____ Supplied data

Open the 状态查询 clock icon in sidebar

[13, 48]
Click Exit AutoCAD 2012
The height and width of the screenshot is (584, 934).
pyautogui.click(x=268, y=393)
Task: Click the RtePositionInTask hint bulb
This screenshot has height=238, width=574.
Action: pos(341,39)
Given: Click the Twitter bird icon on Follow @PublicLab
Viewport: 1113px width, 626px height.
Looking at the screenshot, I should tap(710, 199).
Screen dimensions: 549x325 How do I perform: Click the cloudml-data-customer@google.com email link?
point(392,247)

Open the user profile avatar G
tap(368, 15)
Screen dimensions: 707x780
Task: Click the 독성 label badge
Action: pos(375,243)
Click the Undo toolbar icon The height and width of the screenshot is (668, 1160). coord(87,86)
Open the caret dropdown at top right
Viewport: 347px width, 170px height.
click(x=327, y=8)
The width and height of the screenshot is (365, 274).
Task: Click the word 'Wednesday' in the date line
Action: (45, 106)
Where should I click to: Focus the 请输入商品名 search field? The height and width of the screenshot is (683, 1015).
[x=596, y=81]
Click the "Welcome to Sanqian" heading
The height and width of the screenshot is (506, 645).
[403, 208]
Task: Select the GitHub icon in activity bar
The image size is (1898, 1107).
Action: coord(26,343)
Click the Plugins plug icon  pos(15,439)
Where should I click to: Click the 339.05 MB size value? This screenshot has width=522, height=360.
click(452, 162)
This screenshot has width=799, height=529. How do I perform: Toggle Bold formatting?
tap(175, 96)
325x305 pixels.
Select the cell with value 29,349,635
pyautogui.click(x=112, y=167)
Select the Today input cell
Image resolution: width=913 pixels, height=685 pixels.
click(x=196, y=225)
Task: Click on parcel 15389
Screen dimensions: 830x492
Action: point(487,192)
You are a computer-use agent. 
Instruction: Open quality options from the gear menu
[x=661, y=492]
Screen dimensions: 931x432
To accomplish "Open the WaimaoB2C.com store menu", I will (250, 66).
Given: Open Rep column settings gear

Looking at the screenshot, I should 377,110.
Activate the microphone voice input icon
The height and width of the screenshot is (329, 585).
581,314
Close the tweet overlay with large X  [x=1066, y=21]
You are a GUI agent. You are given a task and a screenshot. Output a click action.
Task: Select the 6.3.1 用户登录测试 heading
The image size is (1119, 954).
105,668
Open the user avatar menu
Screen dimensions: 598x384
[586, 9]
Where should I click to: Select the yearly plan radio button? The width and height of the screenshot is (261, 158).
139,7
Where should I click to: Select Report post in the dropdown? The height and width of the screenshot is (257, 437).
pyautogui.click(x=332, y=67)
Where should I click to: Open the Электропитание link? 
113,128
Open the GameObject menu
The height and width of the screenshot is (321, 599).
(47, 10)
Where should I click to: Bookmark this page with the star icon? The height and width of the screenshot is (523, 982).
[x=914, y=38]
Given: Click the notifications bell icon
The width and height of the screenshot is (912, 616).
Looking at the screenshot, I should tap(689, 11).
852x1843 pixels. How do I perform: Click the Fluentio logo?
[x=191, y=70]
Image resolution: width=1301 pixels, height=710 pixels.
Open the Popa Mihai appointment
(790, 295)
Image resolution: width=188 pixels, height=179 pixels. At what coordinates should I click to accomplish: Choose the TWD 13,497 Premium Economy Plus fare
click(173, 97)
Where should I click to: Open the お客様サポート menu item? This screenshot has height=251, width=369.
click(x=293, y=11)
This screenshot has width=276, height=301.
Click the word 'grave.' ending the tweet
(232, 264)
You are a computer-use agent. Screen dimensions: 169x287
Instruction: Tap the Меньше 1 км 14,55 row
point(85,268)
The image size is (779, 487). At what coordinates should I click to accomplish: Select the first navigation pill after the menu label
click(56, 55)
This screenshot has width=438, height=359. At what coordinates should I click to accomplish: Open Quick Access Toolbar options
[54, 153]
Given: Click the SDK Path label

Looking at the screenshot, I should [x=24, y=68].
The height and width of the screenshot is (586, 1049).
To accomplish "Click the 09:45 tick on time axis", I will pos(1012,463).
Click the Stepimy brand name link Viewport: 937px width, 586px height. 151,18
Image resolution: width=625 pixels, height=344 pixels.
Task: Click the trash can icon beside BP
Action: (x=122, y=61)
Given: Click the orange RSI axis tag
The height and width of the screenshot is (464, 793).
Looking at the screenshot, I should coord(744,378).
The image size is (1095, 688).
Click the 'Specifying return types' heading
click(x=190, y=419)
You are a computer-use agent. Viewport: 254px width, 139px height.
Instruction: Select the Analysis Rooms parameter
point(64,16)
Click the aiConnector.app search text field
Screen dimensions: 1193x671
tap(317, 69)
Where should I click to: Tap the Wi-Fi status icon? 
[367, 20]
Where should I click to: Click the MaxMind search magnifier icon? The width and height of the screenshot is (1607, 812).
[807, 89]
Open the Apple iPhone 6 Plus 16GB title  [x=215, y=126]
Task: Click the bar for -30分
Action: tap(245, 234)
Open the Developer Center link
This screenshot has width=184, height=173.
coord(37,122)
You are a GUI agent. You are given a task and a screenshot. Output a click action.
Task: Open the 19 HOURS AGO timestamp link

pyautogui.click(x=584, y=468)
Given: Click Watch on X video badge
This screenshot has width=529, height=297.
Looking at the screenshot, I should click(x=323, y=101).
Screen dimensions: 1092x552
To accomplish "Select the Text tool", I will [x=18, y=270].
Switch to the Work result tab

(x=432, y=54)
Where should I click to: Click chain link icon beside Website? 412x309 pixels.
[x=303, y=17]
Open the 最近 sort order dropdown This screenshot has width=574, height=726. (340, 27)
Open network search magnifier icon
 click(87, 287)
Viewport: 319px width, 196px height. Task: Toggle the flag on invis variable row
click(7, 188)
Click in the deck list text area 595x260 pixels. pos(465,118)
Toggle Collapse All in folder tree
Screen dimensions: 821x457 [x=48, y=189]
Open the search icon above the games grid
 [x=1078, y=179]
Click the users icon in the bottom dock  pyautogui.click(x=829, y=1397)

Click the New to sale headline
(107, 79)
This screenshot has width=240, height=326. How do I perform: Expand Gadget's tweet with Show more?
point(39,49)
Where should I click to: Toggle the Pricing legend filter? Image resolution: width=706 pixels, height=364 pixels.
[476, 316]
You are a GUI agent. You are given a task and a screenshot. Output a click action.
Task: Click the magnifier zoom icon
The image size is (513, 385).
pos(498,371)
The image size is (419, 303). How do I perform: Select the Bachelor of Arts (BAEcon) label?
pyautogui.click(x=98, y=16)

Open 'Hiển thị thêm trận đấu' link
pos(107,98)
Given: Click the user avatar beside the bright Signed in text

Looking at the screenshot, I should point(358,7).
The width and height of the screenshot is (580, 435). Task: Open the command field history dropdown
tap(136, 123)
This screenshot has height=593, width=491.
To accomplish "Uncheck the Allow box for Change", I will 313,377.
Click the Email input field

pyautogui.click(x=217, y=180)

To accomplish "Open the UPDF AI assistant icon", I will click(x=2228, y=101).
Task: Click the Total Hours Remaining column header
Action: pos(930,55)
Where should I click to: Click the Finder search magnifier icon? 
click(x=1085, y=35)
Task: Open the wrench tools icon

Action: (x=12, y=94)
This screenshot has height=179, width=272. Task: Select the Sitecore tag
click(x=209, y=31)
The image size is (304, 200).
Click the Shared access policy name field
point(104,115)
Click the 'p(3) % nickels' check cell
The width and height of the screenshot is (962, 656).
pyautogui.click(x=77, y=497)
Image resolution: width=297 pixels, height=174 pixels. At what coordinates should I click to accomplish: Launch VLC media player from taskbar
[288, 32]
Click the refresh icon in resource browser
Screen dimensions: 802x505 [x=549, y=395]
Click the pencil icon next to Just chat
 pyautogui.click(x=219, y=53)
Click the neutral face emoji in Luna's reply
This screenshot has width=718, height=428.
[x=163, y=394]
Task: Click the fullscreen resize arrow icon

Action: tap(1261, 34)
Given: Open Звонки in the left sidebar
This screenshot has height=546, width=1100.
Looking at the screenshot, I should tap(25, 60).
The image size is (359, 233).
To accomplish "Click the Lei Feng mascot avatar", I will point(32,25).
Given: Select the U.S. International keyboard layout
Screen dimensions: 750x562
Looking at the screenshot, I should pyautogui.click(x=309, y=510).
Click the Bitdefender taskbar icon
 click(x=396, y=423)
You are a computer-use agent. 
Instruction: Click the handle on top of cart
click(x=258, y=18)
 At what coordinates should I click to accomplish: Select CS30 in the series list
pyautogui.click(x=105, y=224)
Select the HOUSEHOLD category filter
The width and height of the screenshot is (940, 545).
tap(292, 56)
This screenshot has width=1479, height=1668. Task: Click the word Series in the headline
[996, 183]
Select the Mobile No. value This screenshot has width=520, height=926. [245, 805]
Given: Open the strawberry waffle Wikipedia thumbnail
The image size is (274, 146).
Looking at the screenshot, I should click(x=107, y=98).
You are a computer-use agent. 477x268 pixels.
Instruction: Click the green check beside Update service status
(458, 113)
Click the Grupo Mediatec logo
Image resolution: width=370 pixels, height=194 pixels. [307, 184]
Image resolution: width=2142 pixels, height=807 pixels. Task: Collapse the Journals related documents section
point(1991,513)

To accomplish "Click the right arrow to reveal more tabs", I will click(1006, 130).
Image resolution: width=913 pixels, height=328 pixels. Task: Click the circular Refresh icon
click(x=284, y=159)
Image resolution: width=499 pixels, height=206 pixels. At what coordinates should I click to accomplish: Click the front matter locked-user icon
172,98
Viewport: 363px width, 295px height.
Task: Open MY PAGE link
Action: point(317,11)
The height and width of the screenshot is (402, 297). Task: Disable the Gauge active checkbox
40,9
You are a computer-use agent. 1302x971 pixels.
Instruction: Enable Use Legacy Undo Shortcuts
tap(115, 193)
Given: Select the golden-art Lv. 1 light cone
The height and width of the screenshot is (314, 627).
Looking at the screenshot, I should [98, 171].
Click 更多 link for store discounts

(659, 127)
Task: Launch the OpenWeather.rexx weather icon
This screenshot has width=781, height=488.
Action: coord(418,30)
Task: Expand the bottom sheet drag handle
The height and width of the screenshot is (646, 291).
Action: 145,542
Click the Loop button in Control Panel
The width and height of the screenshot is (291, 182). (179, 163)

________

■ **Instructions for the task**
Rewrite the data from the line holding "Screen dimensions: 1092x552" through the line holding "point(39,49)", inclusive, putting "lens" in place of "magnifier" and leaving the rest as it is.

■ **Solution to this exercise**
Screen dimensions: 1092x552
To accomplish "Select the Text tool", I will [x=18, y=270].
Switch to the Work result tab

(x=432, y=54)
Where should I click to: Click chain link icon beside Website? 412x309 pixels.
[x=303, y=17]
Open the 最近 sort order dropdown This screenshot has width=574, height=726. (340, 27)
Open network search lens icon
 click(87, 287)
Viewport: 319px width, 196px height. Task: Toggle the flag on invis variable row
click(7, 188)
Click in the deck list text area 595x260 pixels. pos(465,118)
Toggle Collapse All in folder tree
Screen dimensions: 821x457 [x=48, y=189]
Open the search icon above the games grid
 [x=1078, y=179]
Click the users icon in the bottom dock  pyautogui.click(x=829, y=1397)

Click the New to sale headline
(107, 79)
This screenshot has width=240, height=326. How do I perform: Expand Gadget's tweet with Show more?
point(39,49)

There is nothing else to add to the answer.